▶ Job:
Could you render all of the data below as a numbered list of its lines, skipping any blank lines and leaving the pictures out?

▶ Rows:
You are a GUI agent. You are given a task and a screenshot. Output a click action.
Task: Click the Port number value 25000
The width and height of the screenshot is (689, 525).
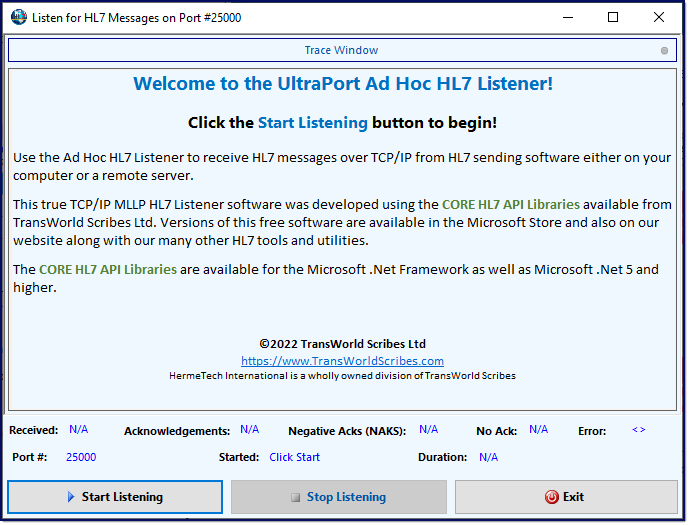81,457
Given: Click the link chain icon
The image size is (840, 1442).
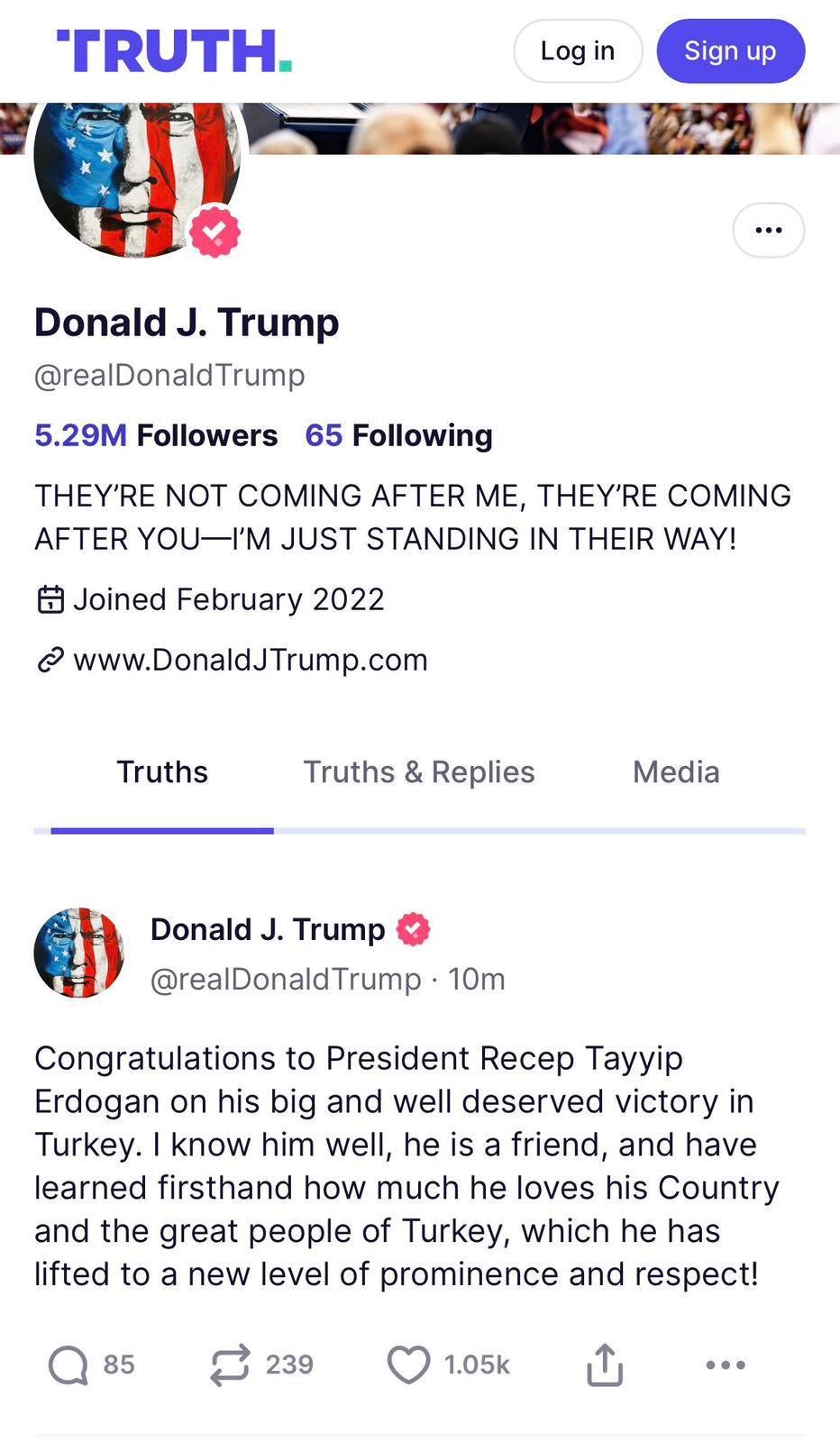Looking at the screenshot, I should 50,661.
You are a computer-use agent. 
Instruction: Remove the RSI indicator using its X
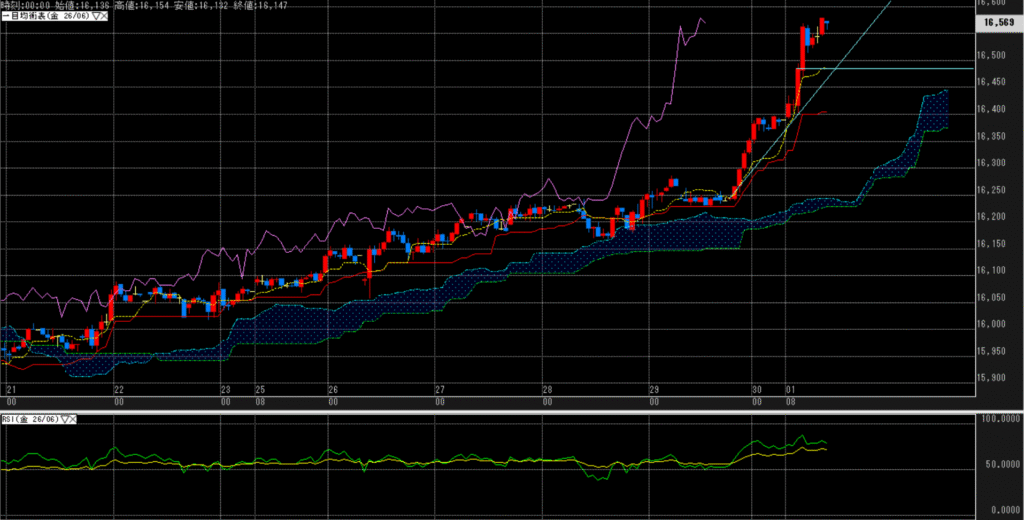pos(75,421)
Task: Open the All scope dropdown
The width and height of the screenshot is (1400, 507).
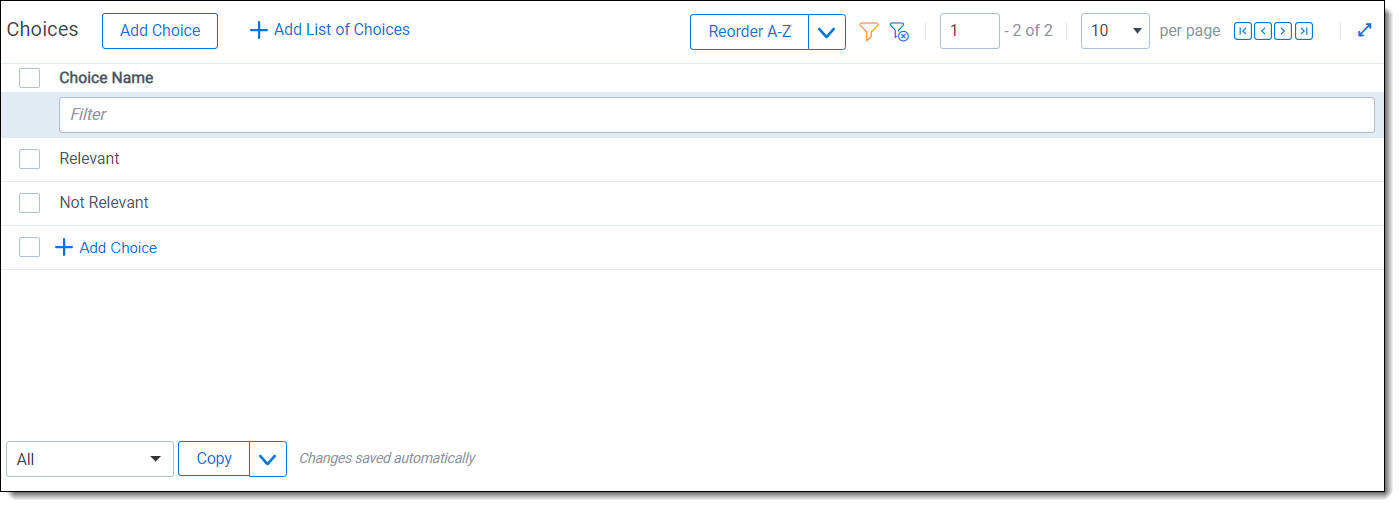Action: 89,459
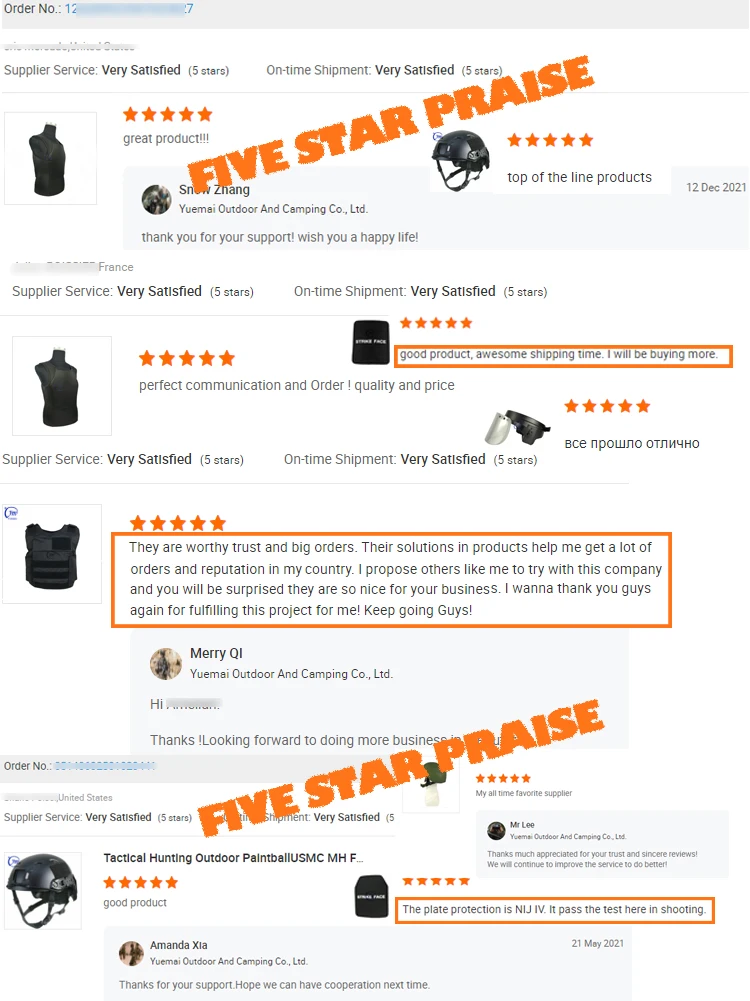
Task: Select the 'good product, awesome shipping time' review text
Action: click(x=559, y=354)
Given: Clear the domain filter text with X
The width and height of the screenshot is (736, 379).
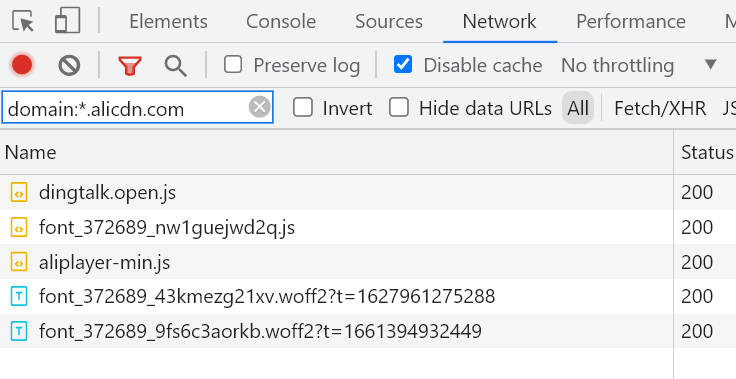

▶ In response:
1. You are a GUI agent. You are given a task and a screenshot. Output a click action.
2. Task: Click the Port number value 25000
3. The width and height of the screenshot is (689, 525).
4. 81,457
5. Given: Click the link chain icon
6. The image size is (840, 1442).
7. Looking at the screenshot, I should 50,661.
8. You are a computer-use agent. 
9. Instruction: Remove the RSI indicator using its X
10. pos(75,421)
11. Task: Open the All scope dropdown
12. The width and height of the screenshot is (1400, 507).
13. Action: 89,459
14. Task: Select the 'good product, awesome shipping time' review text
15. Action: click(x=559, y=354)
16. Given: Clear the domain filter text with X
17. The width and height of the screenshot is (736, 379).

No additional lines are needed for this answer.